Los tres marinos tampoco estaban. Seguramente habían aprovechado la ocasión para escapar.
—El señor Hobbe está casi tan orgulloso del monumento al capitán Faulknor como de La luz del mundo —dijo el señor Humphreys, algo que Polly dudaba. Se preguntó si no habría huido también—. La semana pasada lo encontré aquí cuando ya habían sonado las sirenas —prosiguió el señor Humphreys—, sentado con la espalda apoyada en una de las columnas, contemplando la estatua del capitán Faulknor.
«Eso es imposible —pensó Polly—, porque está recubierta de sacos de arena.»
—Cuando fui a contarle que el capitán había atado juntos los dos barcos, resultó que ya lo sabía. «Los convirtió en uno solo» —dijo…
—Creo que el señor Hobbe se ha ido a casa y yo también debo marcharme. Si pudiera darme el nombre de alguien con quien pueda hablar para unirme a la Defensa Civil, yo…
—No puede haberse ido a casa. No creo que tenga un lugar donde vivir. Me parece que destruyó su hogar la misma explosión que lo hirió a él. Lo he encontrado aquí varias noches desde entonces.
—¿De noche?
—Sí, y esa primera noche, cuando le dije que buscaría a uno de los vigilantes para que lo acompañara a casa, porque no estaba bien y me daba reparo que fuera solo por la calle durante el apagón, le pregunté dónde vivía y me dijo: «No existe.»
—¿No exis…?
—Sí. Espantoso, ¿verdad? Su casa bombardeada con este tiempo, con solo un refugio para…
—Dice usted que ha estado viniendo a diario —dijo Polly—. ¿Desde cuándo?

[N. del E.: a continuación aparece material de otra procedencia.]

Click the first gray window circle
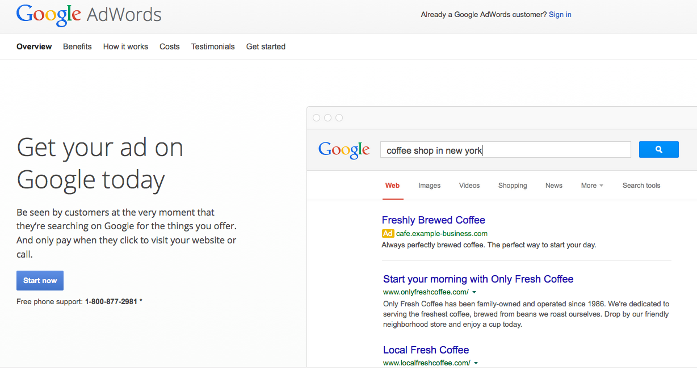This screenshot has width=697, height=379. click(317, 118)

—Desde hace semanas —dijo él, saliendo otra vez al suelo de la cúpula—. Empezó a venir poco antes de Año Nuevo. Me temo que no lo verá hoy. ¡Qué pena! Tenía tantas ganas de que los dos…
—¿Qué aspecto tiene?
—¿Su aspecto? Es de mi edad o quizás un poco mayor. Alto, delgado, con gafas. Me parece que puede que fuera maestro. Lo sabe todo de la historia de San Pablo. Está evidentemente preocupado por algo. Temo que es posible que su familia muriera en el bombardeo. ¡Está tan triste! En parte por eso quería yo que lo conociera usted. Me parecía que, como también le interesa La luz del mundo, tal vez se alegrara… —Se interrumpió de repente—. ¡Ya sé dónde está! —dijo—. Nunca se va sin echarle un último vistazo. —Avanzó por la nave, pero Polly ya se le había adelantado corriendo hacia el pasillo sur, rogando que siguiera allí.
Allí estaba, de pie delante del cuadro, con las manos en los bolsillos y los hombros encorvados, contemplando el rostro de Cristo con su corona de espinas.
«Uno ve algo diferente cada vez que lo mira», había dicho el señor Humphreys, y tenía razón. En esta ocasión, Cristo no parecía aburrido ni asustado sino infinitamente apenado por ambos.
Polly se acercó y le tocó la manga al señor Dunworthy.
—Todo va bien —le dijo, y se echó a llorar.